**** TEXTO SELECCIONADO

Rafael Guízar Valencia (26 de abril de 1878 – 6 de junio de 1938) nació en Cotija de la Paz (Michoacán) y fue el cuarto de los once hijos del matrimonio Guízar y Valencia. Su hermano Antonio fue obispo arzobispo de Chihuahua.
Recibió la ordenación sacerdotal en Zamora, el 1 de junio de 1901, cuando contaba con 23 años de edad.
Tuvo la encomienda de ser el Director Espiritual del Seminario de Zamora donde impartió clases de Teología dogmática.
Pronto fue nombrado misionero apostólico por el Papa León XIII, cargo por el que se dedicó a evangelizar los pueblos que visitaba, inspirado en un sencillo «Catecismo» que él mismo escribió.
En tiempos de la revolución mexicana de 1910 se dedicó a atender particularmente a los moribundos y a sus familias. En 1913, misionó entre los soldados, en la Ciudad de México, Puebla y Morelos. Auxilió a los heridos del ejército de Carranza e incluso logró filtrarse como capellán en el ejército de Zapata.

********

TAREA A REALIZAR: Traduce al inglés esta oración del texto sobre Rafael Guízar Valencia: «Recibió la ordenación sacerdotal en Zamora, el 1 de junio de 1901, cuando contaba con 23 años de edad.» Para responder, usa solo el texto sobre Rafael Guízar Valencia.

**** EXTRACTO DE DATOS

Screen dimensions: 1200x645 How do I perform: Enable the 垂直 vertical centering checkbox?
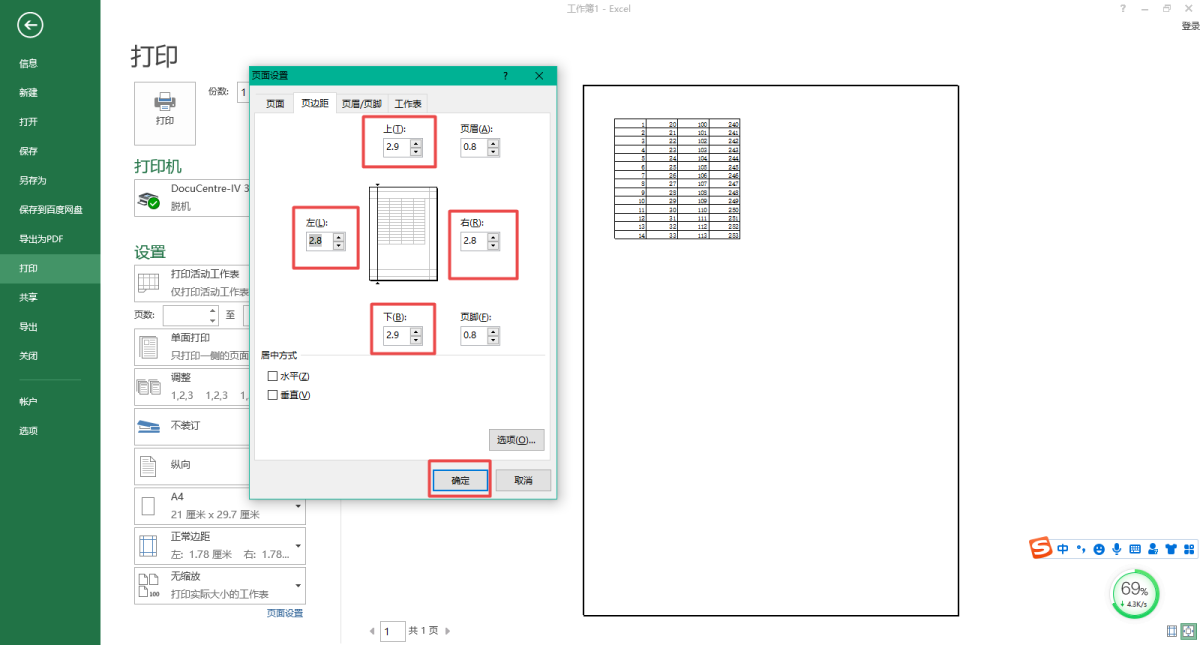point(273,395)
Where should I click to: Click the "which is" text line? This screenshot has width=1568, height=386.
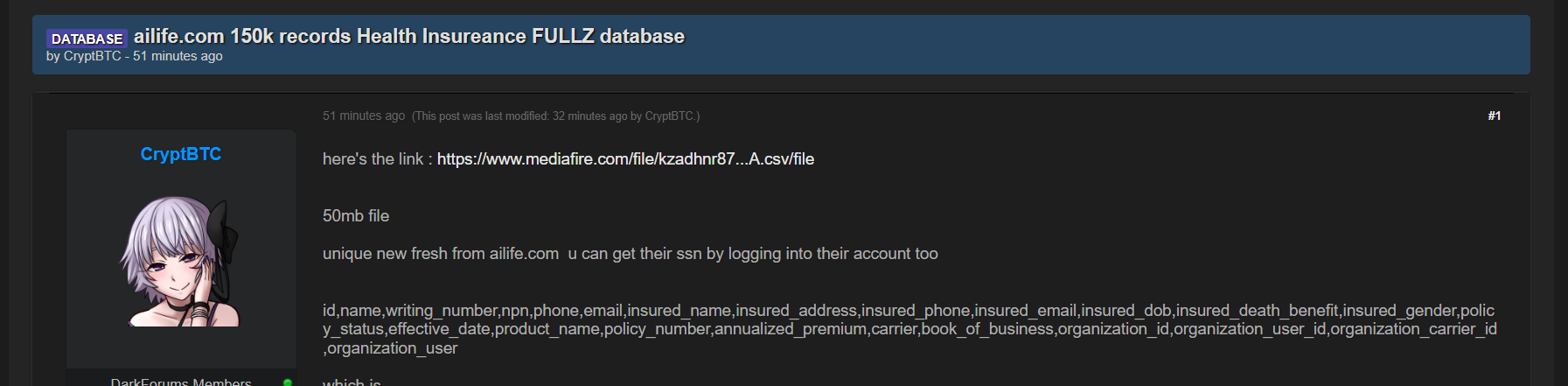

********

RESPUESTA ESCRITA: He was ordained a priest in Zamora on June 1, 1901, when he was 23 years old.